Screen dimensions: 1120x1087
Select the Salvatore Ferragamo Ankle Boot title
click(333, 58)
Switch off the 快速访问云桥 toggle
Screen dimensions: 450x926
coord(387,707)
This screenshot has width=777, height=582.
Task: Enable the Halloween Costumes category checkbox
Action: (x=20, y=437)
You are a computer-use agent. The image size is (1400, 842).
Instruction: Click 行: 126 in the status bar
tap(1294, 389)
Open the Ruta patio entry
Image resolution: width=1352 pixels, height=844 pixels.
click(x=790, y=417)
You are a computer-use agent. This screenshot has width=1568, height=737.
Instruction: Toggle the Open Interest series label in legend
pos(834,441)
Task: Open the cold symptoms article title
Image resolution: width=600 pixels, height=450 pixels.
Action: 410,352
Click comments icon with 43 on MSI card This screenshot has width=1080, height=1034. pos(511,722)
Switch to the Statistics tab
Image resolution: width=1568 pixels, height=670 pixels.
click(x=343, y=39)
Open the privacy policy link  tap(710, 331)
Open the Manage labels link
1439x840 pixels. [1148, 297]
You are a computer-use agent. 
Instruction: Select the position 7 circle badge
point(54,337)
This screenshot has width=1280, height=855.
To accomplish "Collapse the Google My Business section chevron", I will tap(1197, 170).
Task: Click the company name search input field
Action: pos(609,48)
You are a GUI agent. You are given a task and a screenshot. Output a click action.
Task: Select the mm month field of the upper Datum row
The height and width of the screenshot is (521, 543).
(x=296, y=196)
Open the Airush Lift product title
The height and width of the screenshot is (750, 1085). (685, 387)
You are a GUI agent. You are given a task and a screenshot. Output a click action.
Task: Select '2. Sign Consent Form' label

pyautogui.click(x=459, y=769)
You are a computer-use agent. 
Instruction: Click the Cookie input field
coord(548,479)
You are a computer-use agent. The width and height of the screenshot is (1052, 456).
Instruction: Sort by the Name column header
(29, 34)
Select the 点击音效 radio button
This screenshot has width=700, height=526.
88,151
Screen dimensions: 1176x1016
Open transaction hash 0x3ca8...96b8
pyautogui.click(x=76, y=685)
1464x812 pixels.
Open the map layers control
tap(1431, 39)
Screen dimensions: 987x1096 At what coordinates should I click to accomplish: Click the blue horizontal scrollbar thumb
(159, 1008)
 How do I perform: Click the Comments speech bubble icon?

================

*WORK ITEM*:
When you answer, retype all of the material exactly as it appears above.

*SOLUTION TO THE EXERCISE*:
Screen dimensions: 1120x1087
Select the Salvatore Ferragamo Ankle Boot title
click(333, 58)
Switch off the 快速访问云桥 toggle
Screen dimensions: 450x926
coord(387,707)
This screenshot has width=777, height=582.
Task: Enable the Halloween Costumes category checkbox
Action: (x=20, y=437)
You are a computer-use agent. The image size is (1400, 842).
Instruction: Click 行: 126 in the status bar
tap(1294, 389)
Open the Ruta patio entry
Image resolution: width=1352 pixels, height=844 pixels.
click(x=790, y=417)
You are a computer-use agent. This screenshot has width=1568, height=737.
Instruction: Toggle the Open Interest series label in legend
pos(834,441)
Task: Open the cold symptoms article title
Image resolution: width=600 pixels, height=450 pixels.
Action: 410,352
Click comments icon with 43 on MSI card This screenshot has width=1080, height=1034. pos(511,722)
Switch to the Statistics tab
Image resolution: width=1568 pixels, height=670 pixels.
click(x=343, y=39)
Open the privacy policy link  tap(710, 331)
Open the Manage labels link
1439x840 pixels. [1148, 297]
You are a computer-use agent. 
Instruction: Select the position 7 circle badge
point(54,337)
This screenshot has width=1280, height=855.
To accomplish "Collapse the Google My Business section chevron", I will tap(1197, 170).
Task: Click the company name search input field
Action: pos(609,48)
You are a GUI agent. You are given a task and a screenshot. Output a click action.
Task: Select the mm month field of the upper Datum row
The height and width of the screenshot is (521, 543).
(x=296, y=196)
Open the Airush Lift product title
The height and width of the screenshot is (750, 1085). (685, 387)
You are a GUI agent. You are given a task and a screenshot. Output a click action.
Task: Select '2. Sign Consent Form' label

pyautogui.click(x=459, y=769)
You are a computer-use agent. 
Instruction: Click the Cookie input field
coord(548,479)
You are a computer-use agent. The width and height of the screenshot is (1052, 456).
Instruction: Sort by the Name column header
(29, 34)
Select the 点击音效 radio button
This screenshot has width=700, height=526.
88,151
Screen dimensions: 1176x1016
Open transaction hash 0x3ca8...96b8
pyautogui.click(x=76, y=685)
1464x812 pixels.
Open the map layers control
tap(1431, 39)
Screen dimensions: 987x1096 At what coordinates should I click to accomplish: Click the blue horizontal scrollbar thumb
(159, 1008)
 How do I perform: Click the Comments speech bubble icon?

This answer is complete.